Tel est le dîner anglais. Dans les grandes familles, surtout en présence d’invités, il se sert avec un luxe dont nous n’avons guère l’idée en France. La beauté de l’argenterie et des cristaux, la bonne tenue des domestiques, rachète la mauvaise confection des plats. Le poisson, les viandes, nagent dans des sauces sans nom ; les légumes sont servis à l’eau (il est vrai qu’on a devant soi tout un arsenal d’assaisonnements incendiaires pour en relever le goût), et des pâtisseries à moitié cuites recouvrent des produits habitués à d’autres emplois, comme la rhubarbe.

Le dîner n’est pas le dernier repas des voraces Anglo-Saxons. Ils ont encore le souper, où réapparaissent le thé et les viandes froides ; on y sert aussi les confitures. Tout cela est prévu, calculé, et malheur à l’infidèle qui voudrait intervertir cette rigoureuse discipline. D’un bout à l’autre du Royaume-Uni, il serait poursuivi, vilipendé, et on lui appliquerait le dicton national : Honni soit qui mal y pense !
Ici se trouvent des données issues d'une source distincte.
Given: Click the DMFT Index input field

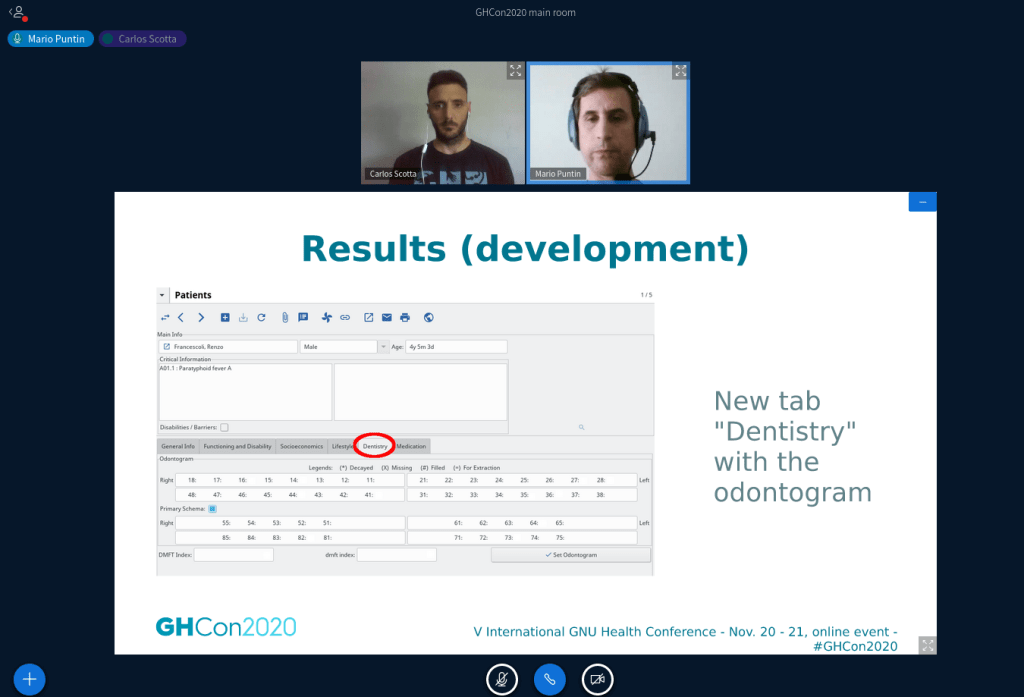Looking at the screenshot, I should (x=233, y=555).
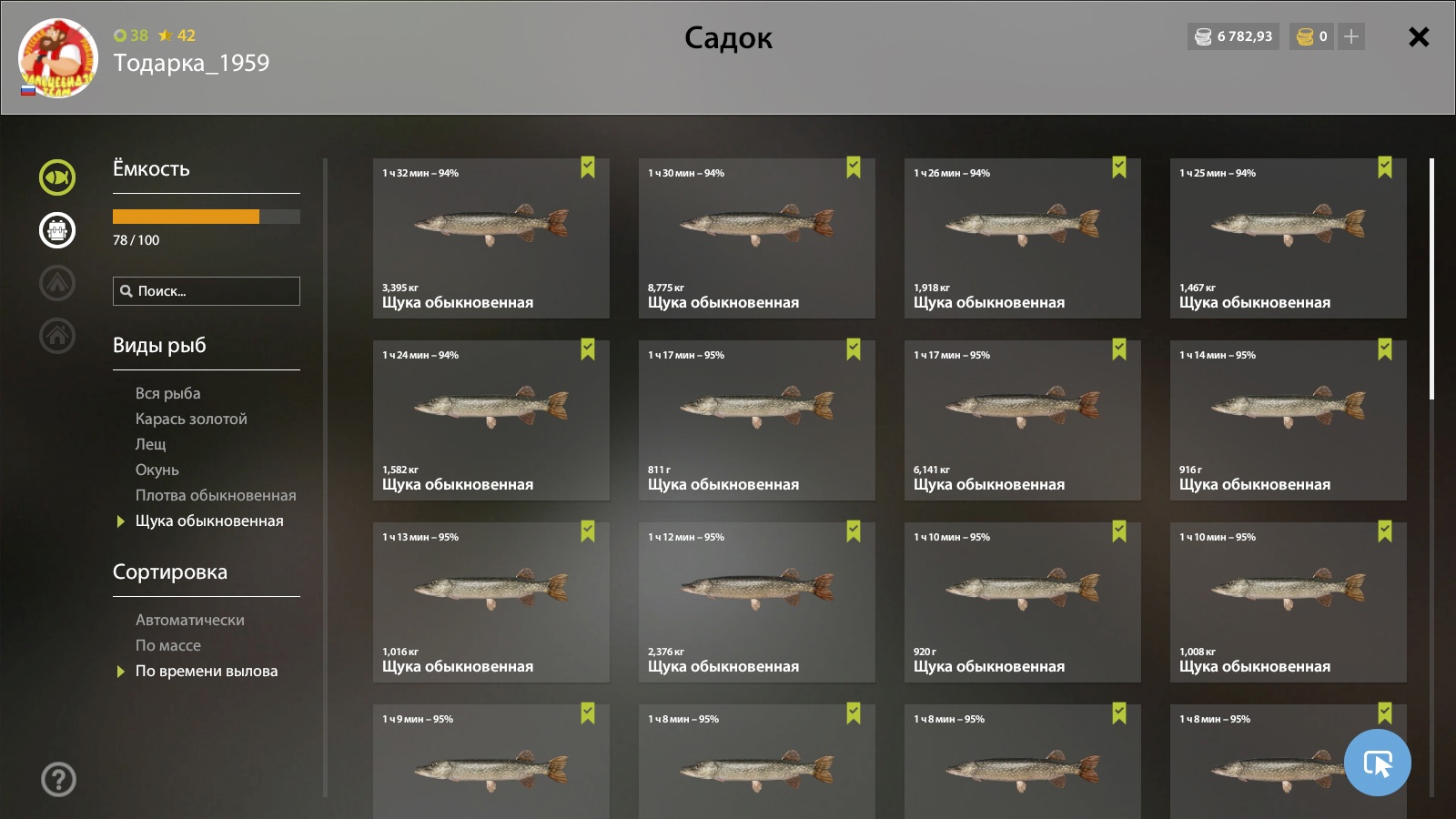Filter by Вся рыба
This screenshot has width=1456, height=819.
[x=167, y=393]
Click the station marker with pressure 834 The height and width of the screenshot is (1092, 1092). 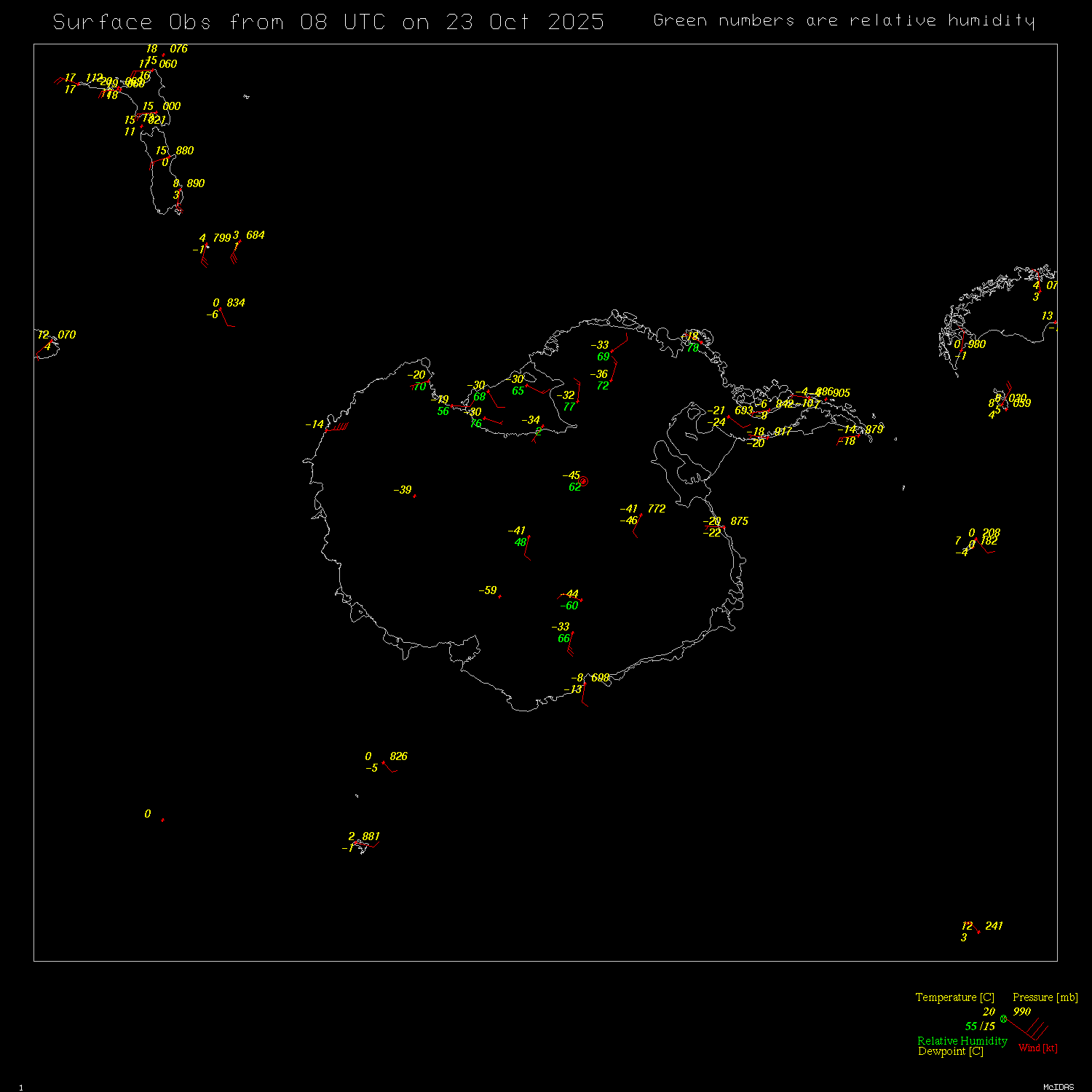[221, 309]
Mineur de Wheal Friendship.

Reconnaissons bien vite que les Anglais chez eux ont du bon. Il se dégage de leur intérieur comme un parfum de vie de famille et de franche hospitalité qui tend malheureusement à disparaître chez nous. Le home britannique frappe le visiteur le moins attentif, le plus prévenu. On voit qu’il y a là le véritable foyer domestique, le sanctuaire de la vie privée, presque muré pour le monde extérieur : Every Englishman’s home is his castle, « le foyer de l’Anglais est son château fort, » dit un adage bien connu. C’est par ce côté tout moral qu’il faut prendre les descriptions qui précèdent, et non par ce qu’elles pourraient présenter de plaisant. La devise des gastronomes : « Dis-moi ce que tu manges et je te dirai ce que tu es » n’est pas d’ailleurs toujours applicable. À ce compte, les Espagnols seraient un piètre peuple ; ils ont montré cependant en 1812 tout le courage et l’énergie dont ils étaient capables.
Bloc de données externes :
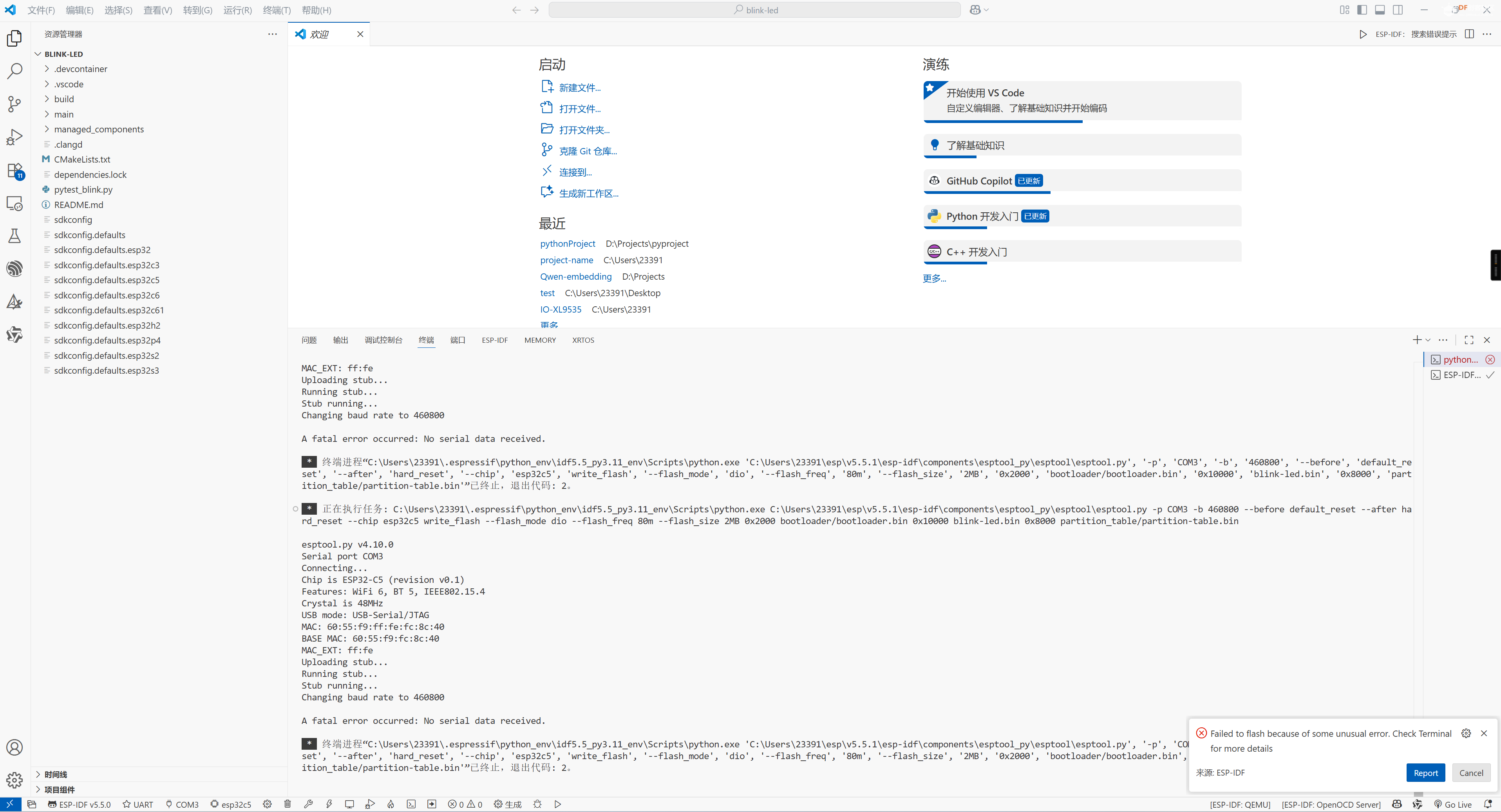
Task: Open the 终端(T) menu in menu bar
Action: [276, 10]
Entraîné un moment loin du but, j’y reviens par un chemin détourné, sinon par le chemin des écoliers, au moins par le chemin des mines.
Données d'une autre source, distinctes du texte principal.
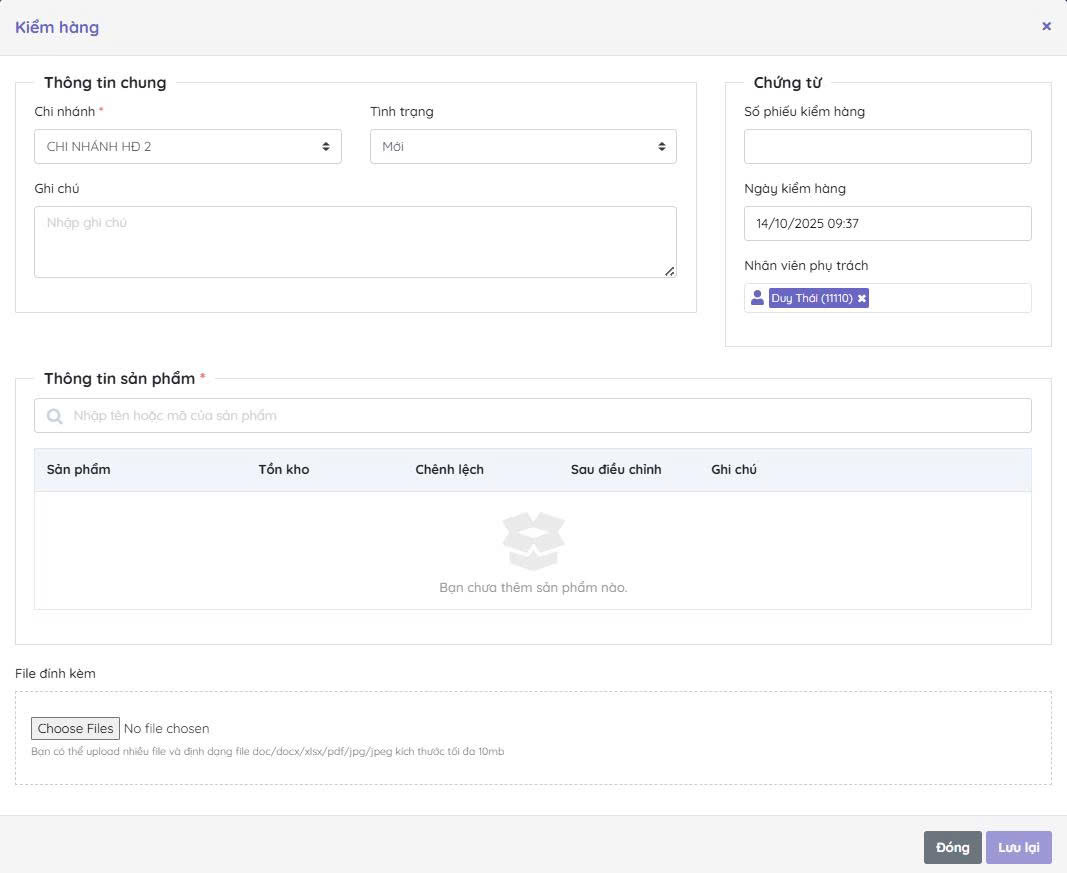1067x873 pixels.
Task: Select the Tồn kho column header
Action: (x=284, y=470)
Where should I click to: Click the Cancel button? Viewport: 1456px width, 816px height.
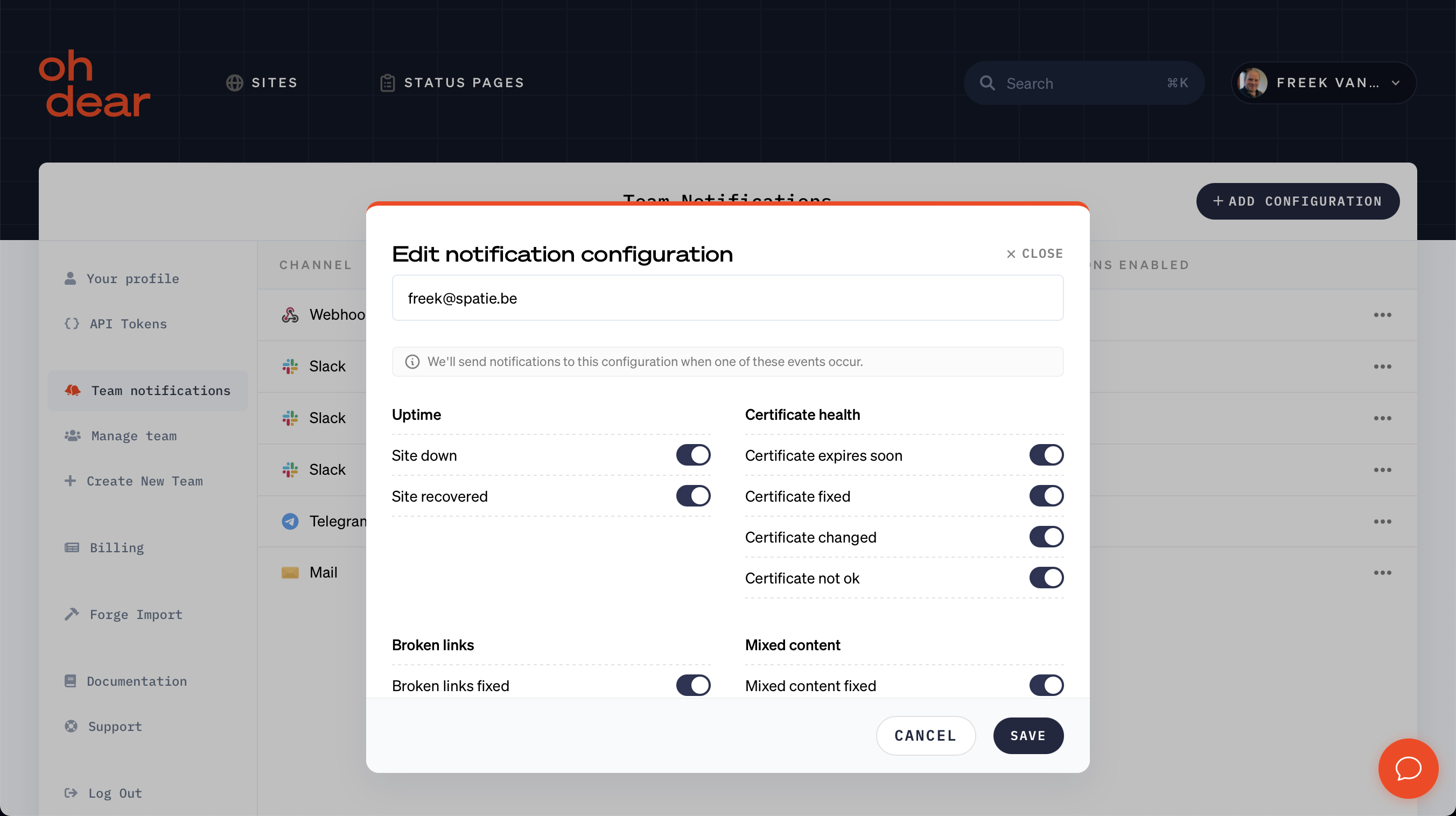tap(925, 735)
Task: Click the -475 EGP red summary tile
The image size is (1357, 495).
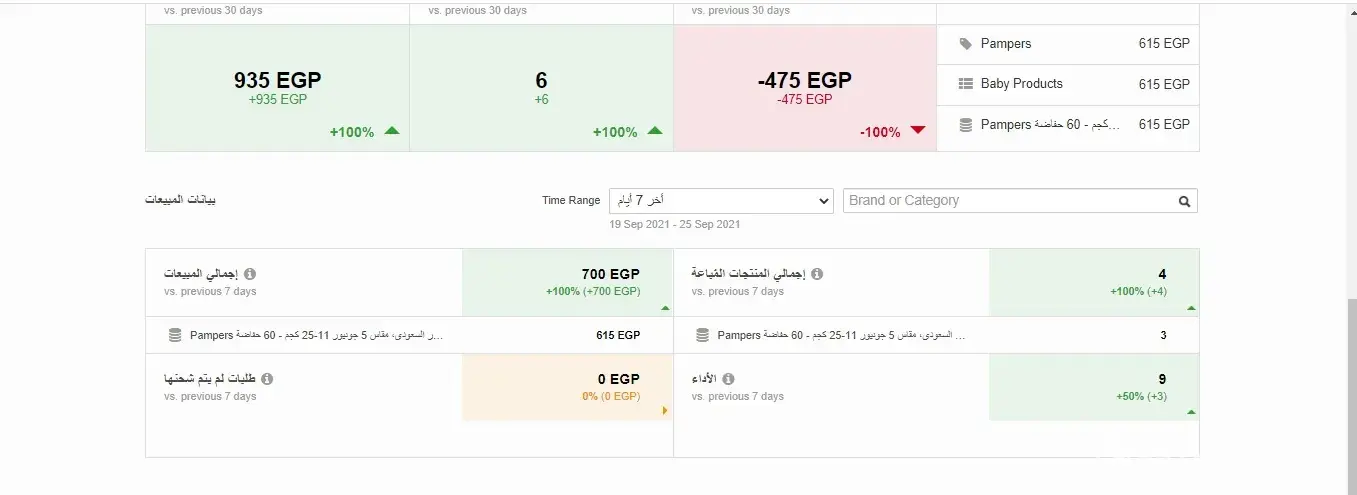Action: point(804,88)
M. Matthews n’ayant pu nous accompagner lui-même sur les travaux dont il était le gérant, ceux de la fameuse mine de Wheal friendship[1], nous avait donné une lettre pour le capitaine de la mine, master Bennett. Celui-ci nous reçut à bras ouverts. Il était fier de montrer ses chantiers à des Français. Il avait, du reste, gagné tous ses grades dans son rude métier : d’abord mineur, puis caporal, enfin capitaine. Ce dernier titre équivaut en Angleterre à celui d’ingénieur ou directeur de mines. Ce ne sont pas les examens de l’école ni la faveur, c’est le travail et l’intelligence pratiques qui y mènent, et cette façon de parvenir en vaut bien une autre. Bennett était un homme de six pieds, haut en couleur, comme presque tous les Anglais, fort, fier, vigoureux, un vrai athlète enfin, qui à la boxe aurait tué son homme. Il nous fit voir ses plans avec orgueil : c’étaient d’immenses feuilles de vélin où se développaient en projection horizontale toutes les galeries souterraines : on eût dit les rues d’une ville aux mille détours. Sur une coupe verticale se projetaient les différents étages de

  1. Mot à mot : « la mine de l’Amitié. » Wheal ou Huel est un mot de l’ancien breton de Cornouailles analogue à l’anglo-saxon work. Il veut dire, en général, « travail, » et en cas particulier « travail de mine. » Le gallois hwyl a la même signification. D’autres étymologistes prétendent que les mots huel ou wheal se retrouvent dans l’anglais hole, trou, et par extension, mine. Grammatici certant.